[[ Stored data, beginning ]]

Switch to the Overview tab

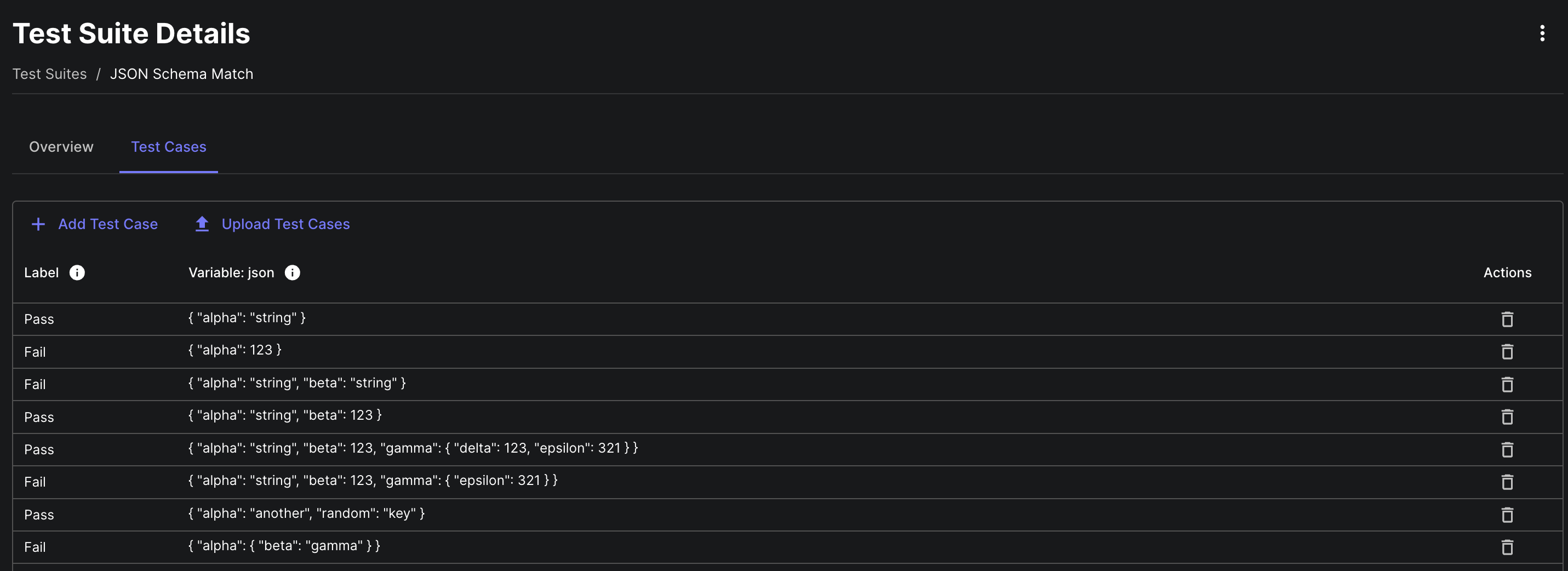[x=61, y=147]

[[ Stored data, end ]]
[[ Stored data, beginning ]]

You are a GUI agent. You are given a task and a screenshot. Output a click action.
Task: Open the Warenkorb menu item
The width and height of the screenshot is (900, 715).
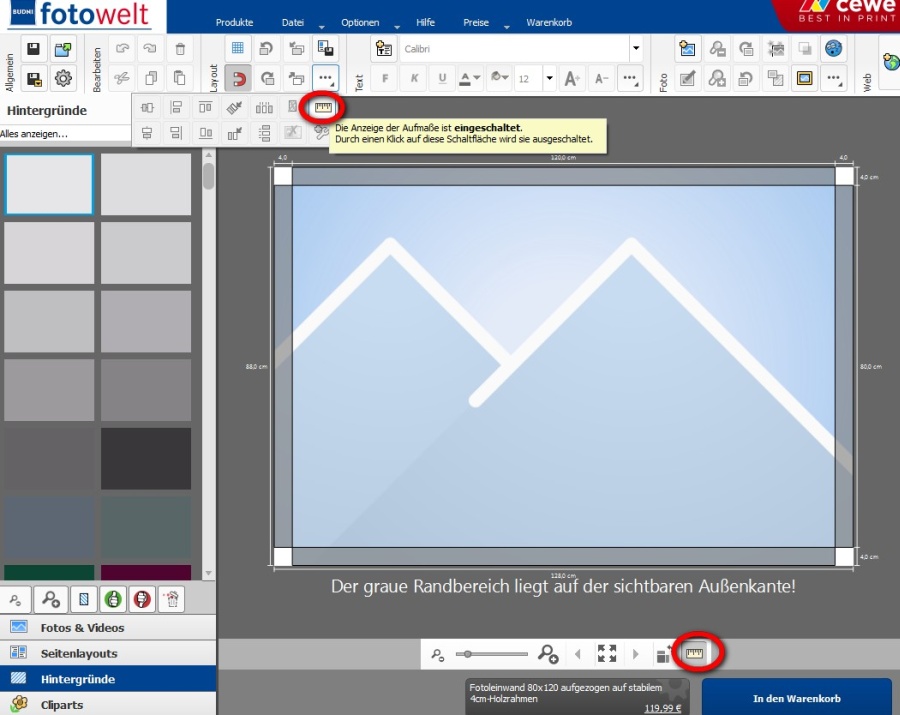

[[ Stored data, end ]]

• [Task brief]: Working from the material above, restate word for word the lines between the line with "You are a GUI" and the line with "The width and", both included, and only those.

• [Exercise output]:
You are a GUI agent. You are given a task and a screenshot. Output a click action.
Task: Open the Warenkorb menu item
The width and height of the screenshot is (900, 715).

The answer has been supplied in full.